In summary, we explored the basics and application of linear regression, ridge and lasso regression, and their differences in variance. We discussed simple models for prediction, gradient descent, R Square metrics, and the use of all features. Regularization techniques like ridge, lasso, and elastic net regression were examined, along with polynomial regression and bias-variance trade-offs. Finally, implementation in R and the significance of these techniques in predictive modeling were highlighted.
I hope now you understand the science behind the linear regression and how to implement it and optimize it further to improve your model. Now you will clear understanding about the ridge vs lasso, ridge regression vs lasso with these topics you now clear on lasso and ridge regression.
A. LASSO regression performs feature selection by shrinking some coefficients to zero, whereas ridge regression shrinks coefficients but never reduces them to zero.
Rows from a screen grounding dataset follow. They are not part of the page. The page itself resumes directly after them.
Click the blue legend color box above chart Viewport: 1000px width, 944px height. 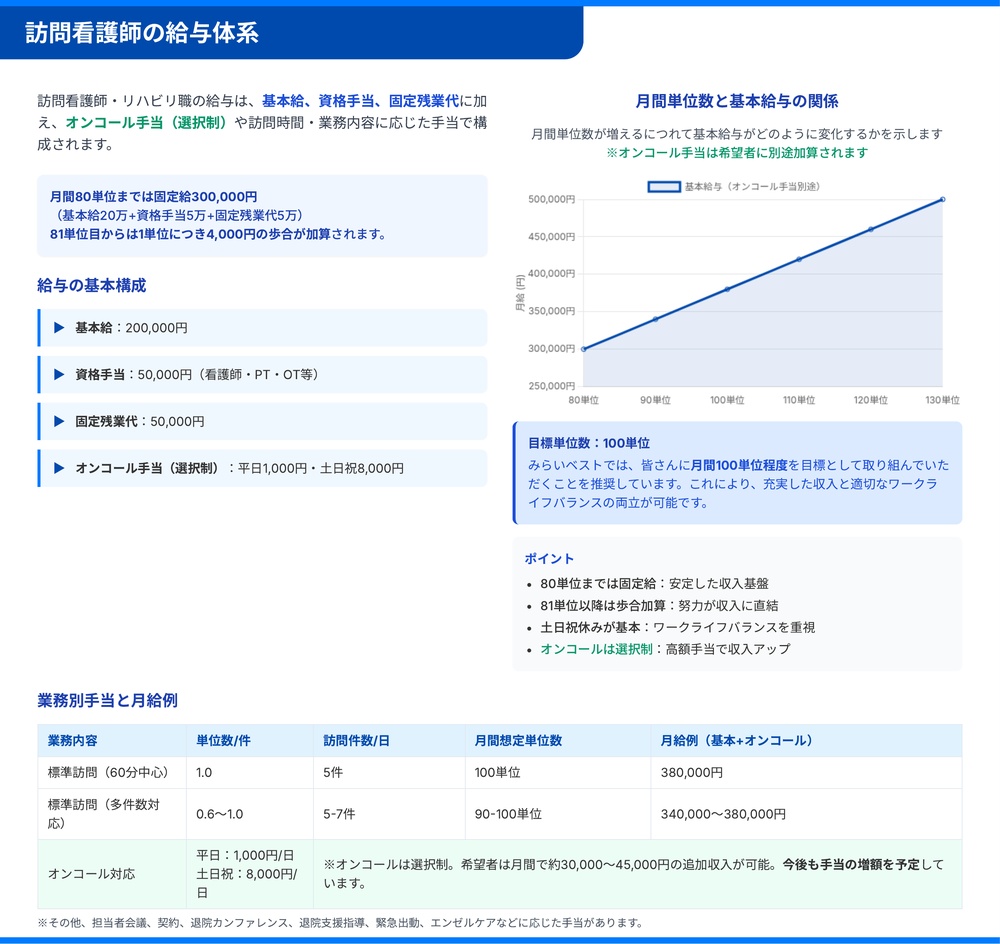[663, 187]
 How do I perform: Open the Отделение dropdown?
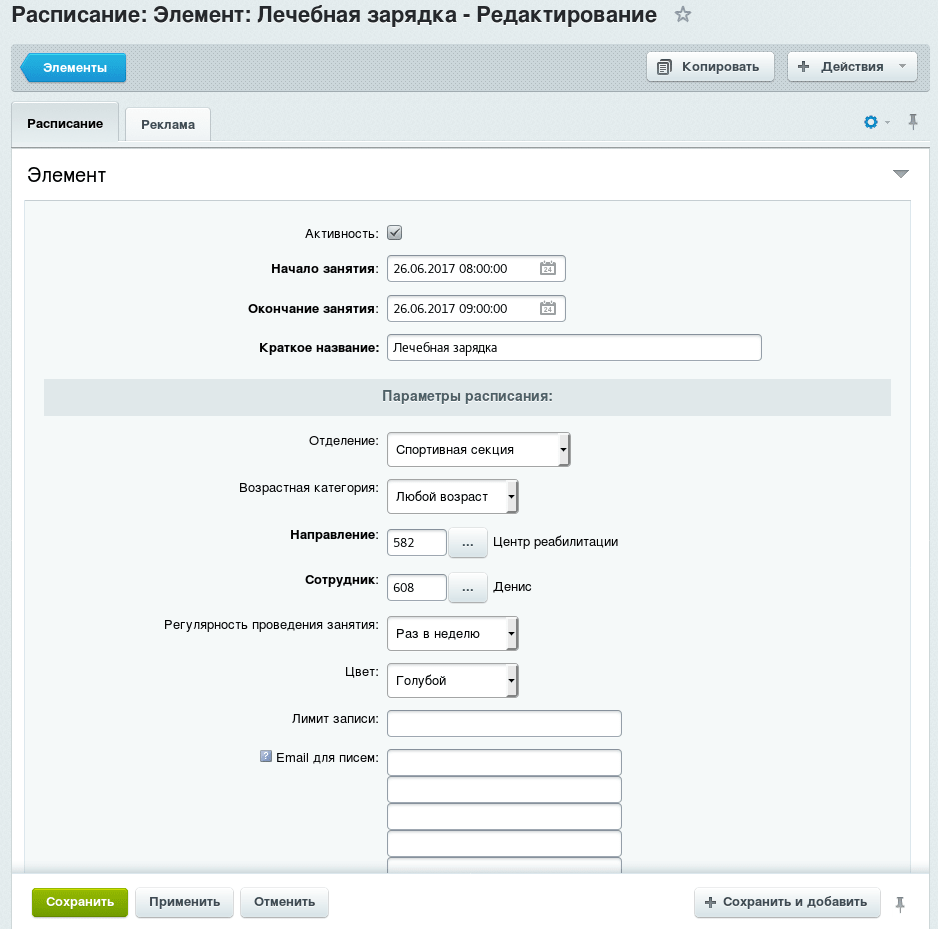(x=479, y=450)
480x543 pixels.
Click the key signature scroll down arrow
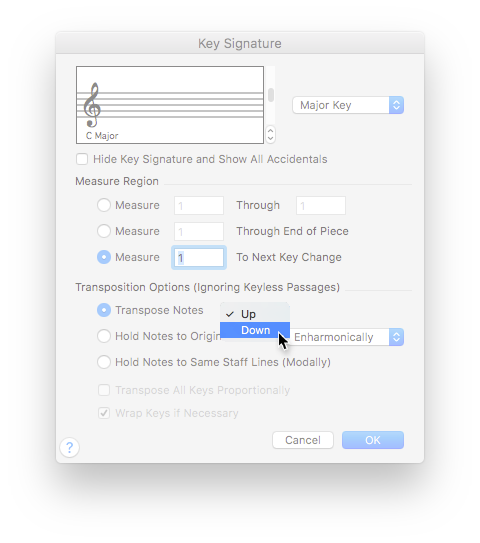270,139
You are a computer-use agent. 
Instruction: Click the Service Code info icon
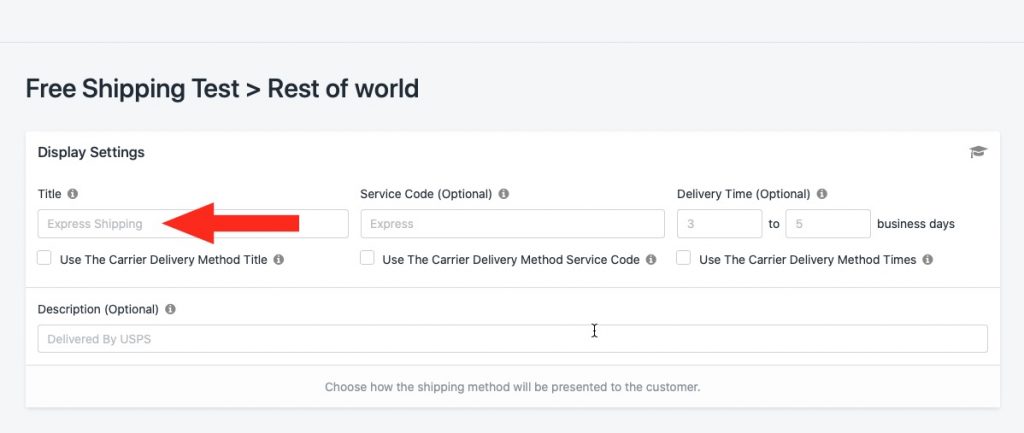(504, 194)
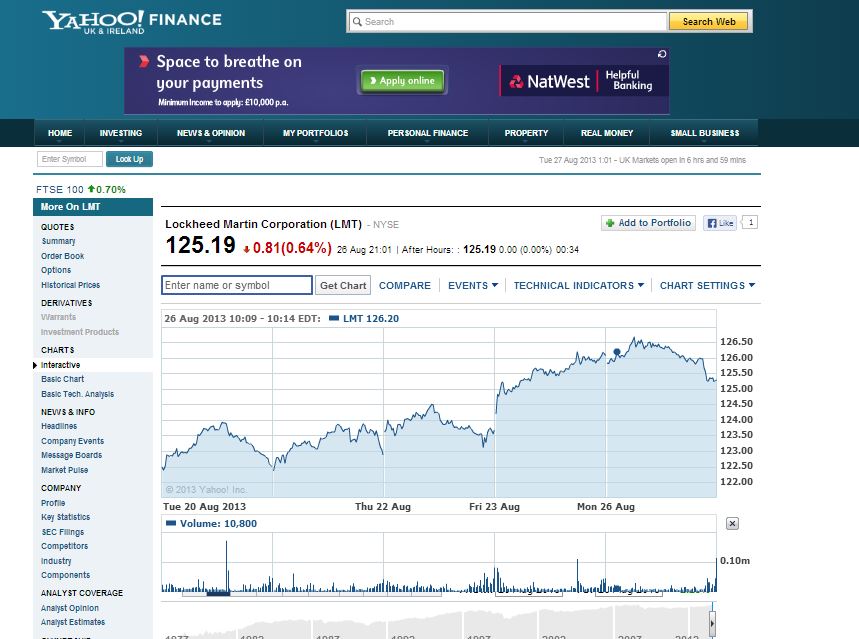Close the volume panel with X icon
The height and width of the screenshot is (639, 859).
click(x=732, y=523)
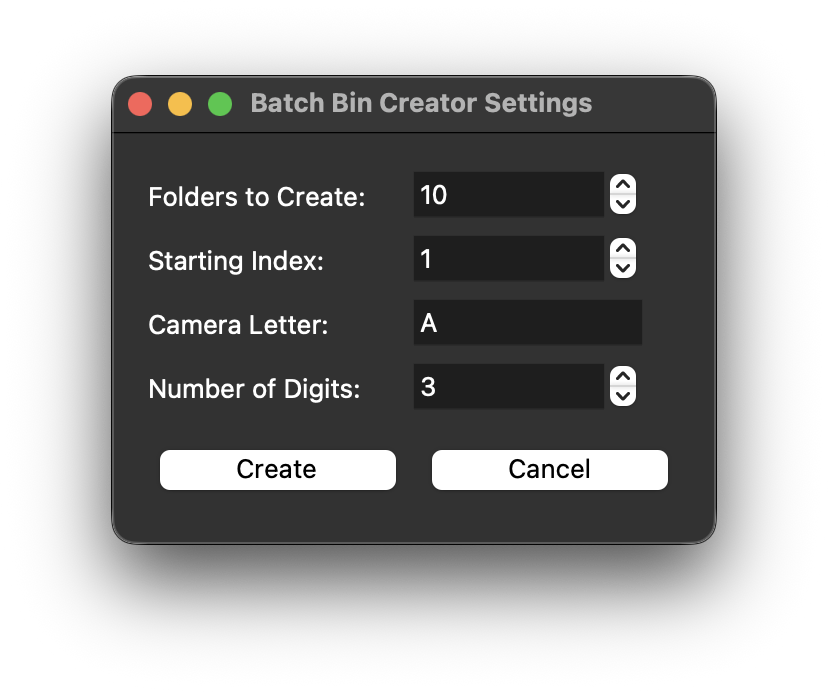The image size is (828, 692).
Task: Click the Batch Bin Creator Settings title
Action: pyautogui.click(x=421, y=103)
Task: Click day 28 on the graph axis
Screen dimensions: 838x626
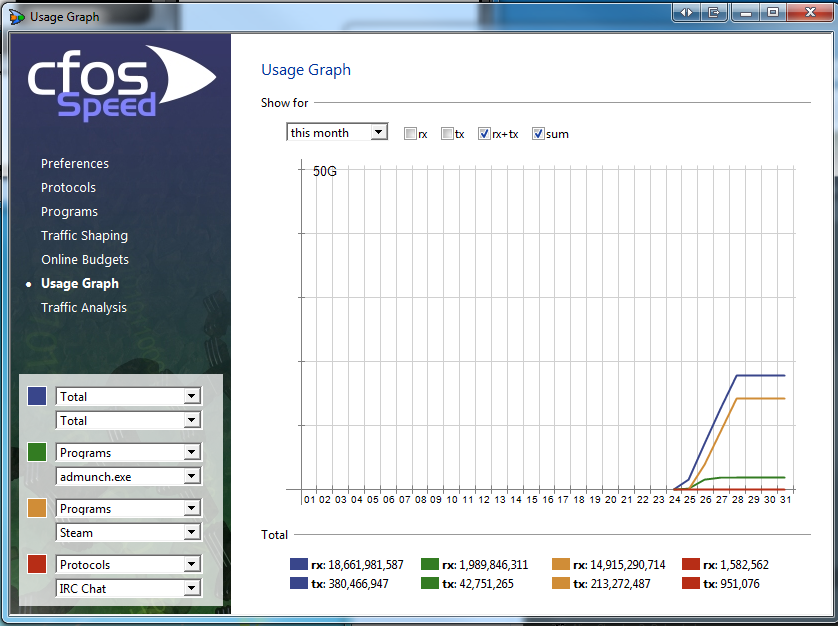Action: coord(738,499)
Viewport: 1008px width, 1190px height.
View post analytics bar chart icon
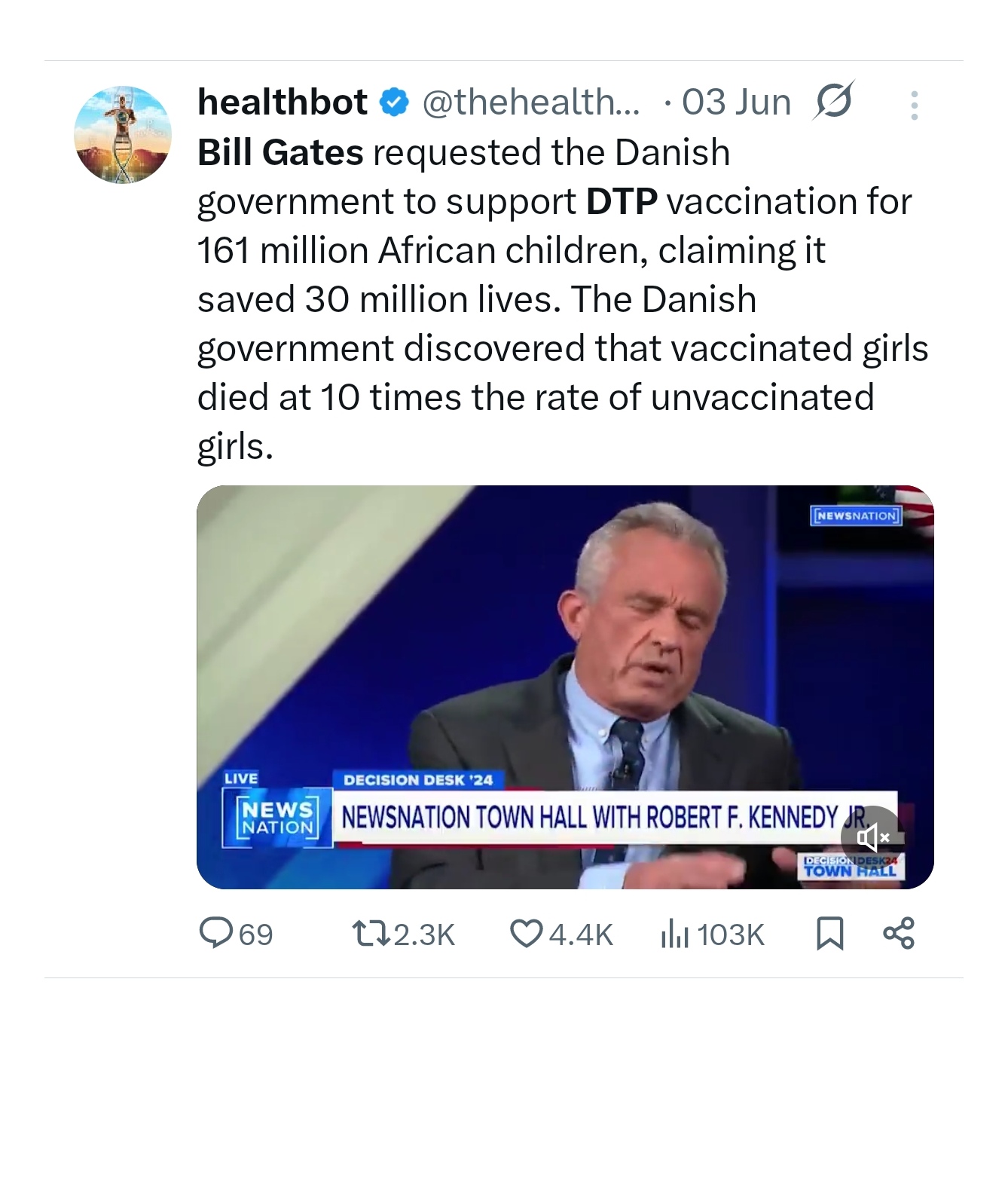point(674,935)
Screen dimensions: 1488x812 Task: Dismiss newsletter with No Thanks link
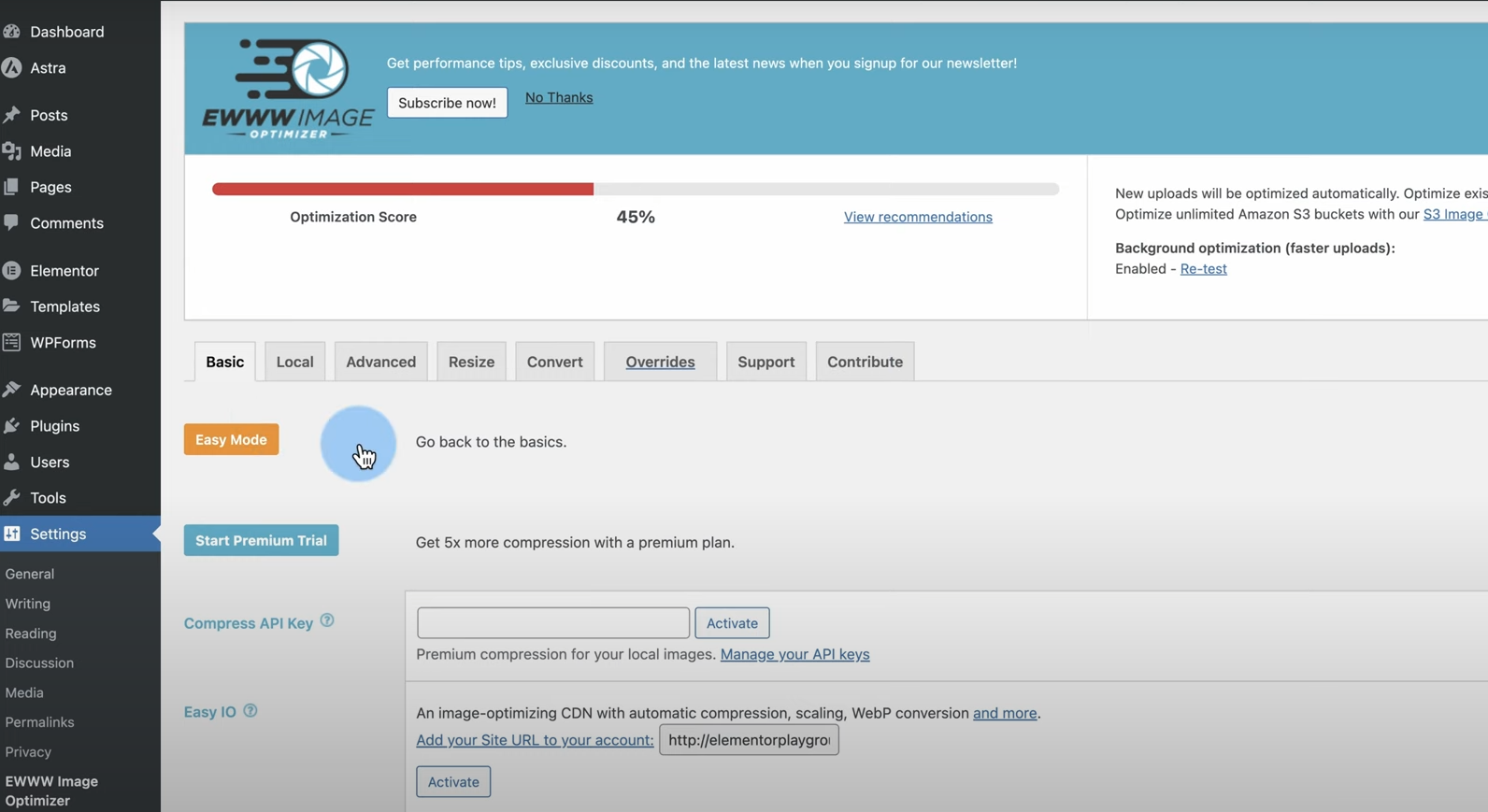558,97
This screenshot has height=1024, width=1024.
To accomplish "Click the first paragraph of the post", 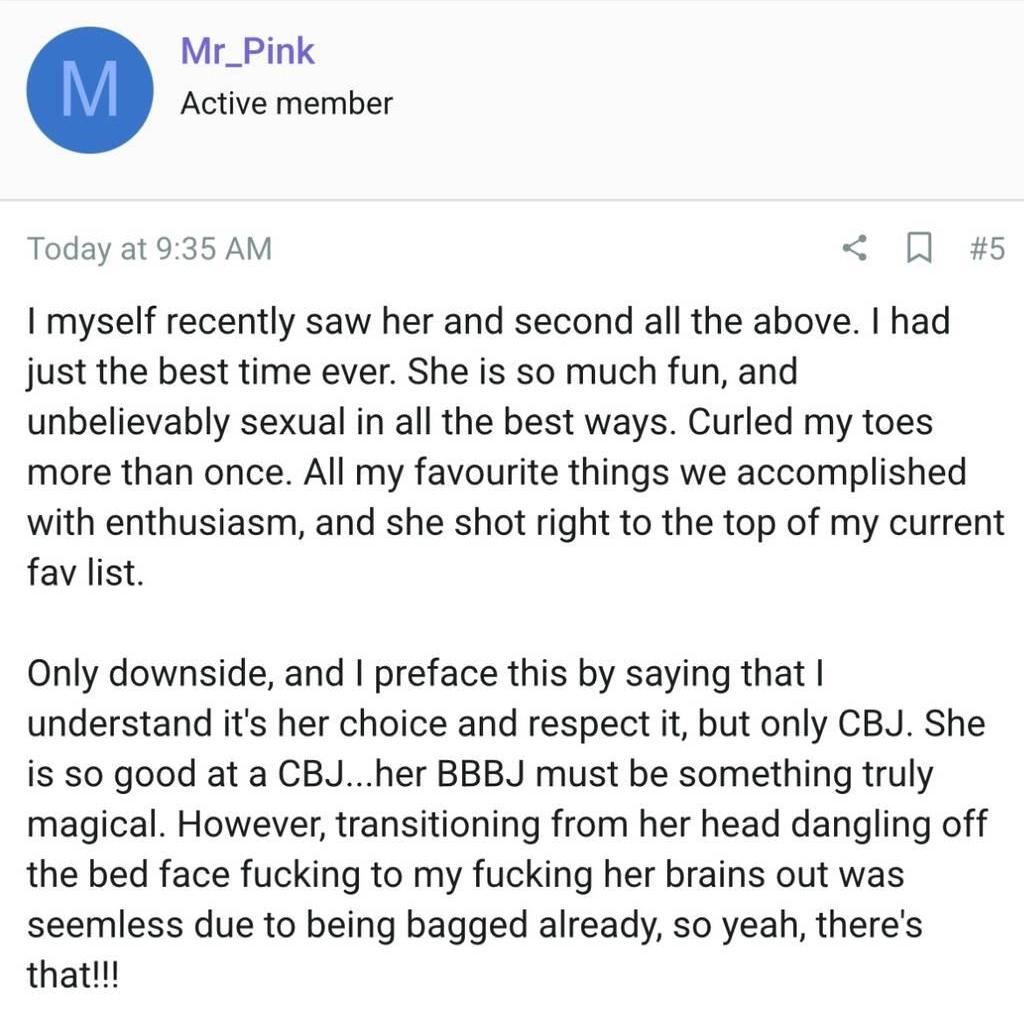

Consequently, LASSO can produce sparse models, while ridge regression handles multicollinearity better.
Ridge regression is better for:
Handling multicollinearity: Prevents unstable coefficients.
Preventing overfitting: Reduces model complexity, improves generalization.
A. Lasso vs Ridge Regression
Lasso: Shrinks coefficients to zero, selecting features. Good for interpretability.
Ridge: Shrinks coefficients without removing features. Good for multicollinearity.
Choose Lasso: When feature selection is crucial and interpretability matters.
Choose Ridge: When all features might be important and you need to handle correlated features.
Best choice: Depends on your data and goals. Experiment with both.
A. The full form of LASSO is Least Absolute Shrinkage and Selection Operator. This technique not only performs regression but also selects features by shrinking irrelevant coefficients to zero.